So far, it's been a Sunday morning of delightful discoveries...a book with an amazingly lovely cover in the return drop called The Collector by John Fowles, "hailed as the first modern psychological thriller" according to the back cover and which sounds right up my alley. Glorious weather, sunny and cool and clear after a couple rainy, muggy, schizophrenic days. The discovery that the Trib has apparently been publishing little fiction supplements as chapbooks (someone dumped a bunch on the free table). Also, the discovery that Zelda apparently thinks she's a mermaid and has decided that frolicking in the bathtub is a fun and not terrifying thing. The other cats, however, were horrified at the sight.
I've been destined for my last library shift this weekend, , but it's a little more bearable and less tedious than usual.. Yesterday, we were testing some games for a future library-sponsored game night, so the day went much faster. Today, I am determined to get through the end of the submissions and wind up some more layouts. Even though I was headed downtown, I managed to indulge my new Sunday routine which involves a stop for café au lait and an almond croissant from Metropolis ( the first I've found that even approaches the ones they used to sell at my lost, beloved Rain Dog cafe.) So I am caffeinated, sugared up, and ready to work (well, as soon as I stop wasting time on this blog.)
There are some more writerly bits, though, including this feature at Omniverse about Noctuary Press, which includes an audio file at the end of me reading briefly from the shared properties of water and stars. (I now have a microphone, which I didn't, so I might get to be annoying with the number of recordings in the future. I am also trying to figure out how to make book trailers.) Also a review of that book at Poet Hound and one of the I*HATE*YOU*JAMES *FRANCO pieces in amongst some awesome offerings of Poetry Crush's feature on celebrity crushes.

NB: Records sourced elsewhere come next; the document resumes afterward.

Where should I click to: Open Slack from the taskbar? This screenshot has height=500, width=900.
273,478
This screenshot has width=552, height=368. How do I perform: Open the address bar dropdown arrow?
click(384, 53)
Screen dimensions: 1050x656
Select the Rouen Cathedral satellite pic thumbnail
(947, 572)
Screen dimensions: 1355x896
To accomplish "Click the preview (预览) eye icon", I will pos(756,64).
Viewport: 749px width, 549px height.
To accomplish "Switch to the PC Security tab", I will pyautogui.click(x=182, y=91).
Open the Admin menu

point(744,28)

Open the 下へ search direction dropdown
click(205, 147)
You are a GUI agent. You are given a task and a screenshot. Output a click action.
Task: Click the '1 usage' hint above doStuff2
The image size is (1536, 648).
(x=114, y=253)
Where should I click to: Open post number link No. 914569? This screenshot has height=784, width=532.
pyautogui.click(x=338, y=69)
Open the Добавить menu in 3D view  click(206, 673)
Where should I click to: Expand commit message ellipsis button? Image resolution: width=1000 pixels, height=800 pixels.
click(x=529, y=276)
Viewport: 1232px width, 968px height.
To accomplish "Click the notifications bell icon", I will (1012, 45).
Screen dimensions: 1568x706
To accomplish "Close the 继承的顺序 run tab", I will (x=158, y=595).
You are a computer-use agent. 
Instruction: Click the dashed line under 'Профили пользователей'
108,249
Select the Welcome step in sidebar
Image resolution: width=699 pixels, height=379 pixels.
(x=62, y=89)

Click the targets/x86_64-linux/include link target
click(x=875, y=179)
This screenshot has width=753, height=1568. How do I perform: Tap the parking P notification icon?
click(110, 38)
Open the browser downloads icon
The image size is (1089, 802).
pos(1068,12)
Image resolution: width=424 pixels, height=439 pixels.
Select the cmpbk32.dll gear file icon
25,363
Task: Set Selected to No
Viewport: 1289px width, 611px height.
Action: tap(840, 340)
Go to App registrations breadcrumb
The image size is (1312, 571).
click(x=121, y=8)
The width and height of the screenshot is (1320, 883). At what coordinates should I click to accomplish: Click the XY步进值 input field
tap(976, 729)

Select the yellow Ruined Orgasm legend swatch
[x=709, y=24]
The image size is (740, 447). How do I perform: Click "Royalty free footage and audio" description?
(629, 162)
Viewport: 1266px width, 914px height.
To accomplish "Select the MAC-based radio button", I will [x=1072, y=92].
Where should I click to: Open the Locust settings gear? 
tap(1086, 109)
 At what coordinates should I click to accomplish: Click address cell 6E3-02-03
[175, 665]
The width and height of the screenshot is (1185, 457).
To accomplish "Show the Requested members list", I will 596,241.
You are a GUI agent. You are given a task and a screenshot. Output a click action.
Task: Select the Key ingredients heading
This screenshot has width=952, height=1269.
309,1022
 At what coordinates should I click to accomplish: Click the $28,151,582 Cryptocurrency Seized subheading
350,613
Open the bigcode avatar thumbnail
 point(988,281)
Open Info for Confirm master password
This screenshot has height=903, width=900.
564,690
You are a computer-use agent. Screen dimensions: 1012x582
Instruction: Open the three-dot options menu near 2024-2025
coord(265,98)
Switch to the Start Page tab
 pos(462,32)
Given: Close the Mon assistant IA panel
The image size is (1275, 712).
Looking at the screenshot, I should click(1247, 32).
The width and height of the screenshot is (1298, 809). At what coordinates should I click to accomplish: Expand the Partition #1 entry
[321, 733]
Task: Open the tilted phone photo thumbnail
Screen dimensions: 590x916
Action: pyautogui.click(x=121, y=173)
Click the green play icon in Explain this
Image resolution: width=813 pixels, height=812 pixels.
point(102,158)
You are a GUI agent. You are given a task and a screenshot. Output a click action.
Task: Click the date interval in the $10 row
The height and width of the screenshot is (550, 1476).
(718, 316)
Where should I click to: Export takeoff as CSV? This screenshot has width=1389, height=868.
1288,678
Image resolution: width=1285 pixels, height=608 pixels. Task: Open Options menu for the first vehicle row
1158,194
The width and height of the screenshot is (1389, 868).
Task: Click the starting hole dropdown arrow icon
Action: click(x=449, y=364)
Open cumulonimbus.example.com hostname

I am also planning this week to upload a pdf version of my archer avenue chap just in time for Halloween, which has been out of print for a long while (there were only 50 of them originally and most were just given away/ traded with other poets).. It's one of my favorite projects as far as process--all ghosties and chicago history bits. As me and a co-worker at the library have been working on a exhibition about creative research, I've been remembering how much fun I had working on those poems back in the fall of 2005--the researching, the ghost tours, the fun of not only immersing oneself in legend and folklore, but in some ways, through art, making it and adding to it. girl show was similar in it's research, and I've always loved that element of what I do. I'd have made a poor academic since the part I loved was the research part and not the dog and pony show of writing it up into a boring essay.(and yes, even with graduate degrees during which I wrote a lifetime's worth of essays, I pretty much hated every second of it.)